In the article on untouchability below, which publication first carried the piece, and on what date?

* [Document text]
════════════════════

[Article approved by Sri Aurobindo and first
published in Mother India on May 27,
1950]
Recently a well-known leader of the scheduled
classes, announced his desire to embrace Buddhism because of the lot of the “untouchables”
in Hindu society - a lot which seemed to him a pointer to a lack in Hinduism of
the sense of human brotherhood. He also declared that if Hinduism bore the
caste system for several centuries it had failed “to yield anything substantive”.
According to him, Buddhism stands in striking contrast to this religion.
What
shall we say to these highly “allergic” criticisms? The institution of
untouchability was indeed a stain on the social scheme that had got established
in India. But with the advent of the modem age the conscience of the best
Hindus has always rebelled against it. As far back as the days of Ram Mohan Roy
the progressive movement started and reform organisations like the Brahmo-Samaj
and the Arya-Samaj fought untouchability for decades on end. The biggest uproar
against it came from a Hindu - Gandhi. And the Indian Constitution which
expresses a good deal of the contemporary Hindu mind has abolished untouchability.

════════════════════

* [Supplied material]
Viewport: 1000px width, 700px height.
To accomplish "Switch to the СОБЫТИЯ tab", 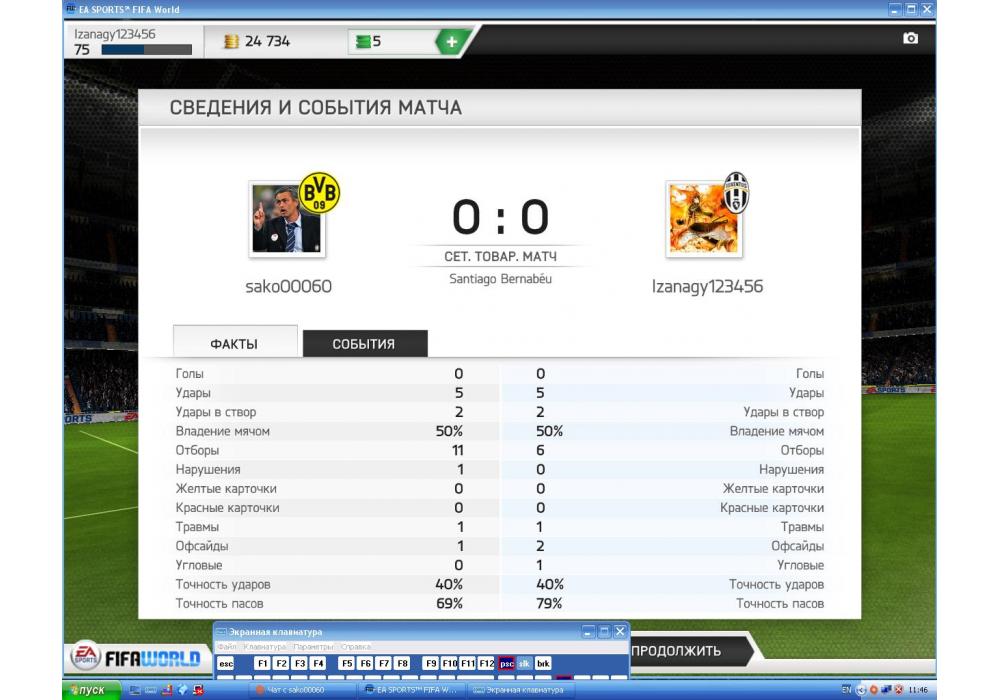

════════════════════

* [Exercise response] Mother India, on May 27, 1950.